City RAP Tool was discussed in a panel at Resilient Cities 2016 forum
DiMSUR’s urban resilience tool, the CityRAP, was presented during Resilient Cities 2016 forum at the German city of Bonn in July. Member of DiMSUR team and UN Habitat international consultant, Katharina Rochell, introduced the CityRAP Tool to a group of majors, authorities and urban experts during a panel discussion.
The City Resilience Action Planning (CityRAP) Tool, developed jointly by the Technical Centre for Disaster Risk Management, Sustainability and Urban Resilience (DiMSUR) and UN-Habitat was firstly introduced to the audience and then its outcomes were discussed. The audience also discussed priorities, gaps and opportunities for small and intermediate cities in Sub-Saharan Africa to reduce risks and build resilience to a multitude threats.
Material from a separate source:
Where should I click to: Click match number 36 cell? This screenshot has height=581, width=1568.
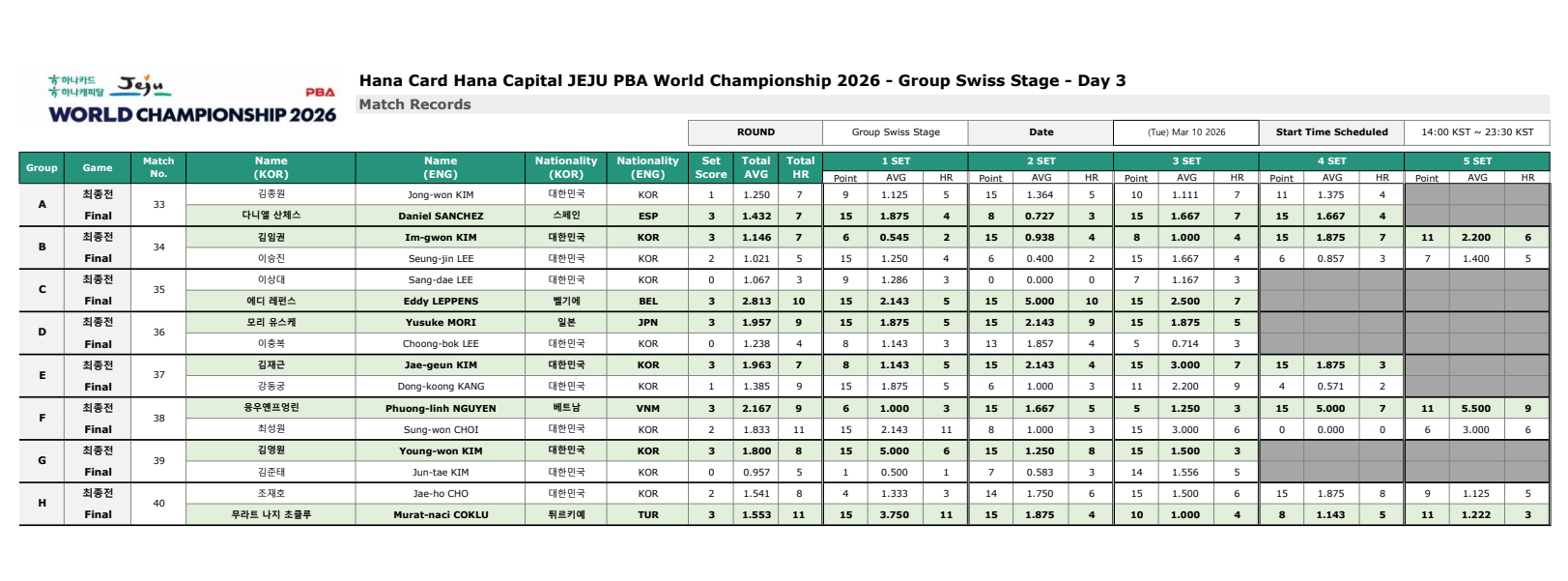158,333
Innovative approaches, such as the CityRAP Tool, are seen as important mechanisms to build local capacity for urban climate change adaptation and risk reduction. CityRAP Tool’s participatory methodology has a positive impact in advocating for equity and inclusiveness for all urban dwellers and addressing the main challenges and opportunities linked to some fundamental common characteristics to the cities of Sub-Saharan Africa, which are unprecedented urban growth, weak capacity, and vulnerability to climate change.
In parallel to the many urbanization challenges faced by Sub-Saharan cities, existing resilience tools are often too complex, data-hungry, and not adapted to the social and economic reality of these cities. However, CityRAP Tool provides a simple process that can be leaded by the local people themselves and adaptable to different cities’ realities. CityRAP aims to be accessible to the local human resources available: the city governments, municipality staff, and local communities. Moreover, CityRAP aims to be accomplishable by the cities, in terms of existing resources and the urban planning already taking place.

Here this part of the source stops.